Спазм прошел. Я оторвалась от фонарного столба, взяла свою сумку и пошла по улице.
Я молюсь, но моя молитва взлетает вверх, как оторвавшийся виток дыма: «О, мой Господь, я умираю». Это все, что приходит в голову. И «О, отец мой, о, мой дорогой» — любящая, одинокая, я лезу в твои объятия! «Пейтон, ты должна вести себя пристойно — хорошие девочки так себя не ведут, Пейтон». Я? Я вся развалилась — эта красивая оболочка? Возможно, восстану в другое время, хотя я ведь буду лежать во тьме и светом мне будет пепел. Я поворачиваюсь в комнате, вижу, как они вышагивают по плитам, слегка подскакивая, расправляя крылья; я думаю: «Бедные мои бесполетные птицы, вы страдали на этой земле, не имея возможности взлететь? Идите же и летите». И они проходят мимо меня по темнеющим пескам, неуклюжие и нежные, шелестя перьями. «Идите же и летите». И это происходит: они проходят мимо, касаясь моей кипящей кожи — легкий шелест перьев, и все… и я вижу, как они идут… О Боже!.. одна за другой мои нелетающие птицы поднимаются в душную ночь, летят в рай.
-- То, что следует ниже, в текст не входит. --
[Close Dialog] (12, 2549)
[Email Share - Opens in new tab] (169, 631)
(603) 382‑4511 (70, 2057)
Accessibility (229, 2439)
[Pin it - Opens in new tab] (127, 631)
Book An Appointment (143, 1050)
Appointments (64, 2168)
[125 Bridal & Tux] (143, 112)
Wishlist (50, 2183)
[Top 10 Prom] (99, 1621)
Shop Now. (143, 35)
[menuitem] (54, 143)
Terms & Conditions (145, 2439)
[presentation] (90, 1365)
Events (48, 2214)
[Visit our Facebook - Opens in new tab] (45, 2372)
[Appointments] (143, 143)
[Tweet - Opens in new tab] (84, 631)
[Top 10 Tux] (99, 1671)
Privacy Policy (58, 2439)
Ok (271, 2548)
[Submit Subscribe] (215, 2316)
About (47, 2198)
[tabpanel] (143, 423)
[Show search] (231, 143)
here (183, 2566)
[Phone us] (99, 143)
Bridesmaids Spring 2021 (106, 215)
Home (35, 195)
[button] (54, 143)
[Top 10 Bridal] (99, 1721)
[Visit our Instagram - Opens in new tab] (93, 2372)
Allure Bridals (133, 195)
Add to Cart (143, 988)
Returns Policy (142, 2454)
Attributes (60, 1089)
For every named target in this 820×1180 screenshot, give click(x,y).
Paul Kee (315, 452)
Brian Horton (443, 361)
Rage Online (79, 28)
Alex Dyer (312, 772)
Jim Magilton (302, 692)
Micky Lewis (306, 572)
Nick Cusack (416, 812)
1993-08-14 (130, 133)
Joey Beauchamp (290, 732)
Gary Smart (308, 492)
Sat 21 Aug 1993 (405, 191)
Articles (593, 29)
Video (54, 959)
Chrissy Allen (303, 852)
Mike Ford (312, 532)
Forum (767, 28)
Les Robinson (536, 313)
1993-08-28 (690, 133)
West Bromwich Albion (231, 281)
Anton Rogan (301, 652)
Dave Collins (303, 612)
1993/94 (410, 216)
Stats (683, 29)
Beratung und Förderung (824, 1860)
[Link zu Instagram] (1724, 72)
«Я умираю, зайка, умираю». — «Но ты должна вести себя пристойно». А я говорю: «О, тьфу. О, тьфу. Благопристойно. Благопристойно. Ты должна быть могущественной».
Теперь уже не было ни слез, ни горя или причитаний — во всяком случае, внешне; лицо Эллы было бесстрастно — лицо человека, который все видел, все вытерпел, все знает и мало чего ждет, будь то радости или страдания; слишком она была стара, и если ее спокойное морщинистое лицо вдруг немного мрачнело, так это потому, что ее взгляд на жизнь был в основном трагическим, а не из-за того, что она вдруг разозлилась или огорчилась.